ESRolloutWorkerWrapper¶

class maze.train.trainers.es.distributed.es_rollout_wrapper.ESRolloutWorkerWrapper(*args, **kwds)¶

The rollout generation is bound to a single worker environment by implementing it as a Wrapper class.

clear_abort()¶: Clear the abort flag.

generate_evaluation(policy: Union[maze.core.agent.policy.Policy, maze.core.agent.torch_model.TorchModel]) → maze.train.trainers.es.distributed.es_distributed_rollouts.ESRolloutResult ¶

Generate a single evaluation rollout.

Parameters: policy – Multi-step policy encapsulating the policy networks

:return A result set with a single evaluation rollout

generate_training(policy: Union[maze.core.agent.policy.Policy, maze.core.agent.torch_model.TorchModel], noise_stddev: float) → maze.train.trainers.es.distributed.es_distributed_rollouts.ESRolloutResult ¶

Generate a single training sample, consisting of two rollouts, obtained by adding and subtracting the same random perturbation vector from the policy.

Parameters

policy – Multi-step policy encapsulating the policy networks.
noise_stddev – The standard deviation of the applied parameter noise.

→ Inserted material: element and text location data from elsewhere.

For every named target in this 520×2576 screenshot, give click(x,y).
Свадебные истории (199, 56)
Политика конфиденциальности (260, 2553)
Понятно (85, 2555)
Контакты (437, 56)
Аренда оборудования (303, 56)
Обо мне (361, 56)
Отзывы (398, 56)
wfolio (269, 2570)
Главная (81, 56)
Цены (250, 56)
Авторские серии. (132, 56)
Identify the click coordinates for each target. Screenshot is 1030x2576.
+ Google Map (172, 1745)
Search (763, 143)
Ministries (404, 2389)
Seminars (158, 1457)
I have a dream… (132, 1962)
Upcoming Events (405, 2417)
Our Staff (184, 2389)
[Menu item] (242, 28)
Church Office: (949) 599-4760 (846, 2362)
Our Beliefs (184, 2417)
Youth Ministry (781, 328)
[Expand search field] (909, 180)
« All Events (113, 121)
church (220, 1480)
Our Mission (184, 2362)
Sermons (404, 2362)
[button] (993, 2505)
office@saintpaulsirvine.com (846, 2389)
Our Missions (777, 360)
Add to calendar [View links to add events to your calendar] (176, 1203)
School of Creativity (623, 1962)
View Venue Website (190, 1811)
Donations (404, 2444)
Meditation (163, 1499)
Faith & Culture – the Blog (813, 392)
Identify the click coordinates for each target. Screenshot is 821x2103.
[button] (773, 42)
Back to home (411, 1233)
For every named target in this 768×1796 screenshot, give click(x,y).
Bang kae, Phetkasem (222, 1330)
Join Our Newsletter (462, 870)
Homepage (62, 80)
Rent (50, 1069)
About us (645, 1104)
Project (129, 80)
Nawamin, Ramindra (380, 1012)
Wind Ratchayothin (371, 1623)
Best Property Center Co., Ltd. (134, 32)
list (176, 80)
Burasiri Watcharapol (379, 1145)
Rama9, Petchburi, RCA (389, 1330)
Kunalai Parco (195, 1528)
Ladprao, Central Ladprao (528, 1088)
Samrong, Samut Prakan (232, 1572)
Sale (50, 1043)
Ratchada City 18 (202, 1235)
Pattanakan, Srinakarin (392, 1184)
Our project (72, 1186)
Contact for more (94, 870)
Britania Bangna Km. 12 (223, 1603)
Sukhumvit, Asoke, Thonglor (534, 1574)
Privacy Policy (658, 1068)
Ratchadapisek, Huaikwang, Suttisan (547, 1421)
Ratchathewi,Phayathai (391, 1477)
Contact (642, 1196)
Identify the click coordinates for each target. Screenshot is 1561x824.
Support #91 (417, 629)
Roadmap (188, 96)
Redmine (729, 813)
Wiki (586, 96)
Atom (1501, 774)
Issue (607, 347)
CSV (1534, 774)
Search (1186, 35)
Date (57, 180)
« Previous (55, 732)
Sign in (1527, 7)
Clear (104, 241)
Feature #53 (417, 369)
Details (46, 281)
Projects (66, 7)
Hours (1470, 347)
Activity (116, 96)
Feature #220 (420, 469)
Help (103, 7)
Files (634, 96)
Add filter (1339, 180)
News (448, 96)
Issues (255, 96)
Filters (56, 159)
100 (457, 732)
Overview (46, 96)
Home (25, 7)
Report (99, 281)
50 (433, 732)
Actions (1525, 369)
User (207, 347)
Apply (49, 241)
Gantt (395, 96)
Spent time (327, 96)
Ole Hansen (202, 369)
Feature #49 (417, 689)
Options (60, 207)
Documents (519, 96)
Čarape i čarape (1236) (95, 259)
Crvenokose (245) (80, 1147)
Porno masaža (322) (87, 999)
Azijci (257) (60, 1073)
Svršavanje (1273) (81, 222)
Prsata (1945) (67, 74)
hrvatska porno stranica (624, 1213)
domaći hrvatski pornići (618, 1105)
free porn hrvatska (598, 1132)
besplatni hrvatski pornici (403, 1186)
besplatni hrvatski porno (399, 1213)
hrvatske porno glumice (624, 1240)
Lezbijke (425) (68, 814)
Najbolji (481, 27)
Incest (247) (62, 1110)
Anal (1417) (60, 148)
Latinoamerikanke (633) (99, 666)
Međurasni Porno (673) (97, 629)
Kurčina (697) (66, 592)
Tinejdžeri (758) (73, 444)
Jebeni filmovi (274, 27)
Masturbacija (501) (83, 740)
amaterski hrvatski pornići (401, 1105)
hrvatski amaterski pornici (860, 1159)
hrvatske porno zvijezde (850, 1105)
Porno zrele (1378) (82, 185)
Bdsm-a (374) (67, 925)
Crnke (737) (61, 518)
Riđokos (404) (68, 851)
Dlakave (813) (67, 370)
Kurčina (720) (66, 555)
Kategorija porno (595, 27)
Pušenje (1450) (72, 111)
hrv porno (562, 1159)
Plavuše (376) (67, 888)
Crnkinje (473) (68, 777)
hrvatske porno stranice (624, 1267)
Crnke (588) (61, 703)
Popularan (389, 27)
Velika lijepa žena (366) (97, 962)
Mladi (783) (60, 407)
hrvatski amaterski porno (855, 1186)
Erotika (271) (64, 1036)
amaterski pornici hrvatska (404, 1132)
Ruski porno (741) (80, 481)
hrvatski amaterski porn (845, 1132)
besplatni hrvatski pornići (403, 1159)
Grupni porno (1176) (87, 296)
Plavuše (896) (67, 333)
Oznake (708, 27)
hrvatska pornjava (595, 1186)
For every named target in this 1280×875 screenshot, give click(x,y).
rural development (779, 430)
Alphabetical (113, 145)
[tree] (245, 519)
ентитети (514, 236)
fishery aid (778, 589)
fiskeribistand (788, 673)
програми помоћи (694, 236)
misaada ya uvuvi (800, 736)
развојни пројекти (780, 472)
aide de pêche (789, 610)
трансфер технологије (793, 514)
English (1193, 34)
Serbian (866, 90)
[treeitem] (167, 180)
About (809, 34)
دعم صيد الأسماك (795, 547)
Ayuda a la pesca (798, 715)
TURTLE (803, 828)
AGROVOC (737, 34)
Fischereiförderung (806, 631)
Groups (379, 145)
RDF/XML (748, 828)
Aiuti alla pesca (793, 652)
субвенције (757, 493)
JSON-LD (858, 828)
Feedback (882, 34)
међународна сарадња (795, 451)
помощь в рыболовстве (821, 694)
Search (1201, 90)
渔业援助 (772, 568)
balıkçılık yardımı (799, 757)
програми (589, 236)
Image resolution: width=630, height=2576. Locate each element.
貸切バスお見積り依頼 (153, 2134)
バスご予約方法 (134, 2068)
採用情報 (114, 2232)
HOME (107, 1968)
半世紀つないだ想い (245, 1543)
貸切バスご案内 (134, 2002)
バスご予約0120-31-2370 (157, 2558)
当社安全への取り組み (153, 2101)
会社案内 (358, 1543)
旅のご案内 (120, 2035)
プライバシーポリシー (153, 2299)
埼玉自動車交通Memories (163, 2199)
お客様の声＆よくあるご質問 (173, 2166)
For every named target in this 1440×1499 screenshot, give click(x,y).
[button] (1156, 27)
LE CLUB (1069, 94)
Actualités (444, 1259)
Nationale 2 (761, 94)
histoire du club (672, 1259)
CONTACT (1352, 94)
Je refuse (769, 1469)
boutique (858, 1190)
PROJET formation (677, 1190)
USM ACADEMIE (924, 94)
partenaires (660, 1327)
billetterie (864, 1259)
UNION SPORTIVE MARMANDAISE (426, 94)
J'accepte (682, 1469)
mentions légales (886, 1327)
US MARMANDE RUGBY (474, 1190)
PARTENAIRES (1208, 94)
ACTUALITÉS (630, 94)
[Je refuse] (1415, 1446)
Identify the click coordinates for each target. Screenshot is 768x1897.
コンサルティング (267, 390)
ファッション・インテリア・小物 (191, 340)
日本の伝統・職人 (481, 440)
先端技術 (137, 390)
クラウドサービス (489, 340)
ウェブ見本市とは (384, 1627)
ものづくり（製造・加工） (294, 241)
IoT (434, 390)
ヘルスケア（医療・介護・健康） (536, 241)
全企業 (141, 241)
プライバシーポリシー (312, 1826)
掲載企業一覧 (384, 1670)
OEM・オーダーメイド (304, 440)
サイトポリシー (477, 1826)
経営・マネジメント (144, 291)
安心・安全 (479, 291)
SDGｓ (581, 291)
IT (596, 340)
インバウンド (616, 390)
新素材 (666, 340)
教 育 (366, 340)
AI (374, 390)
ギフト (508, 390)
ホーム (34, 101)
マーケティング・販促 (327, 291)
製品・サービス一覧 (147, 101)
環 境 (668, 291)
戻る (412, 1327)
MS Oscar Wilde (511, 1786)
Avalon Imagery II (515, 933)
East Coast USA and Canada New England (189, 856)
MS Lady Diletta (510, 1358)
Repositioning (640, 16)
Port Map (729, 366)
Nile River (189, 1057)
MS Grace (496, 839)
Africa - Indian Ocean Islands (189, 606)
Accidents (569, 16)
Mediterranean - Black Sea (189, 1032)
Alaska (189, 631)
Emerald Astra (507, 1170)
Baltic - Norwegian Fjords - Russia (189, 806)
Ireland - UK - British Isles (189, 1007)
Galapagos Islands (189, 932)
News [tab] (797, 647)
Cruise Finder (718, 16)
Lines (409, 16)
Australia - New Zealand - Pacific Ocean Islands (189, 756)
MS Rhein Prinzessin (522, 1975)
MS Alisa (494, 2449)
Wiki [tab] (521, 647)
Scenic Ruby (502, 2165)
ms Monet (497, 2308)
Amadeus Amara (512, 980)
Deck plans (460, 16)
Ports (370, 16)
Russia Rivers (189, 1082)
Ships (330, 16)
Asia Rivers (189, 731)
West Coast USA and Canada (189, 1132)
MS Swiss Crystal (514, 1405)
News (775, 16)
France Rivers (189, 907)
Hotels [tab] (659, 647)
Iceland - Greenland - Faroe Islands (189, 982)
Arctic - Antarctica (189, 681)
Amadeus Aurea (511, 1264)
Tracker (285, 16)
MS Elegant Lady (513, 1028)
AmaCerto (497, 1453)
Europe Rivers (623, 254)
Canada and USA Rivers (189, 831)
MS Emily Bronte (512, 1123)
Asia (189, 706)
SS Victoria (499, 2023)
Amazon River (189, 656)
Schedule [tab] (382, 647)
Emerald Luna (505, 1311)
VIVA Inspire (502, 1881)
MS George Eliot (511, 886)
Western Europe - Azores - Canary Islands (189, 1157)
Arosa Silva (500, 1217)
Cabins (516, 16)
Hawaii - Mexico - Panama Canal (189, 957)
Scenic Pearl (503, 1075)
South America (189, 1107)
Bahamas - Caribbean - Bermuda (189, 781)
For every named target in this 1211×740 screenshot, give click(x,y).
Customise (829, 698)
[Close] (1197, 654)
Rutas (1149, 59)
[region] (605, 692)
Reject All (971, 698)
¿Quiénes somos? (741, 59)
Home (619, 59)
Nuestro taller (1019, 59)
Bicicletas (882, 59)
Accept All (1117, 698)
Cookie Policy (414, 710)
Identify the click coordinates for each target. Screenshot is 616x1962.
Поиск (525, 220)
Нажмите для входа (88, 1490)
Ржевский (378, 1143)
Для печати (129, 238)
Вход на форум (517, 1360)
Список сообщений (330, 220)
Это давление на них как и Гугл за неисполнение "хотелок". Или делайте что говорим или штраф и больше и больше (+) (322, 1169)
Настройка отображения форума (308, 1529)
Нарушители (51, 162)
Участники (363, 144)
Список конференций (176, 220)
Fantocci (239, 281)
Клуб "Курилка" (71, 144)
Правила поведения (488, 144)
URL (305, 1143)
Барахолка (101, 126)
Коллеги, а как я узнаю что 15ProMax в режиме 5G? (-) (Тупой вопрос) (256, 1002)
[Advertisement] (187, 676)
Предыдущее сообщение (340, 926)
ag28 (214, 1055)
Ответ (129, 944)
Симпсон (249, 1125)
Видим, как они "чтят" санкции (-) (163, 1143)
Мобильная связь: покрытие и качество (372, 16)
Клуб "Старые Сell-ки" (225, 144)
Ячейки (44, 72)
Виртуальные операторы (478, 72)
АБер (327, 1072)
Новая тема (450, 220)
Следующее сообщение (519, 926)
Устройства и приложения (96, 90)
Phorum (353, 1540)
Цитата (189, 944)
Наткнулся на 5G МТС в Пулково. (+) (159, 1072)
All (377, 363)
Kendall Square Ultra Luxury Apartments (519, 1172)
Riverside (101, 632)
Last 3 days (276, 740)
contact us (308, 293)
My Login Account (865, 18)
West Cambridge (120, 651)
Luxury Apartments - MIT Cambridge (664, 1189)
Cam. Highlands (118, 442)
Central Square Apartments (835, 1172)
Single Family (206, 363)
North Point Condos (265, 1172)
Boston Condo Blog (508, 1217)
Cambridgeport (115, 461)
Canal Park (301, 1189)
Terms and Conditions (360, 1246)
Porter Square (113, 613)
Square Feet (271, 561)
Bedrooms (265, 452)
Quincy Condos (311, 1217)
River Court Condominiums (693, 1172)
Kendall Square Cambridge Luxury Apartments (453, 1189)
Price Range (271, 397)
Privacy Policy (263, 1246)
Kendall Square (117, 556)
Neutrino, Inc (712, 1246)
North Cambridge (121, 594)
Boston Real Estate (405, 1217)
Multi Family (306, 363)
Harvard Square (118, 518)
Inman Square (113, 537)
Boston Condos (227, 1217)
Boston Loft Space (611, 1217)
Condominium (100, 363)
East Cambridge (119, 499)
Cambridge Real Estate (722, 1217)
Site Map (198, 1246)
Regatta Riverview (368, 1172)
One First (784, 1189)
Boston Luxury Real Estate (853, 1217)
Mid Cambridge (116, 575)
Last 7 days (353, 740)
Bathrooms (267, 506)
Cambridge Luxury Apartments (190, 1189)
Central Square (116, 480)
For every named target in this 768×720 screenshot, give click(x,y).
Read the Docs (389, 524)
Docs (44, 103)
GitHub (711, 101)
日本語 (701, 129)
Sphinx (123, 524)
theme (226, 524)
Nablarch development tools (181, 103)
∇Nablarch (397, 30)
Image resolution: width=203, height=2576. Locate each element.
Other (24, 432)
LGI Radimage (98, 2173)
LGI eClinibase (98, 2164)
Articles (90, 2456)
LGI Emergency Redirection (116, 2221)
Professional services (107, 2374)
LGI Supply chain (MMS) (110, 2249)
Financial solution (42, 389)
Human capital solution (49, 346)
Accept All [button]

:return A result set with a pair of rollouts generated by adding/subtracting the perturbations: (antithetic sampling)

rollout(policy: Union[maze.core.agent.policy.Policy, maze.core.agent.torch_model.TorchModel]) → None ¶

Use the passed policy to step the environment until it is done.

This method does not return any results, query the episode statistics instead to process the results.

Parameters: policy – Multi-step policy encapsulating the policy networks

set_abort()¶: Abort the rollout (intended to be called from a thread).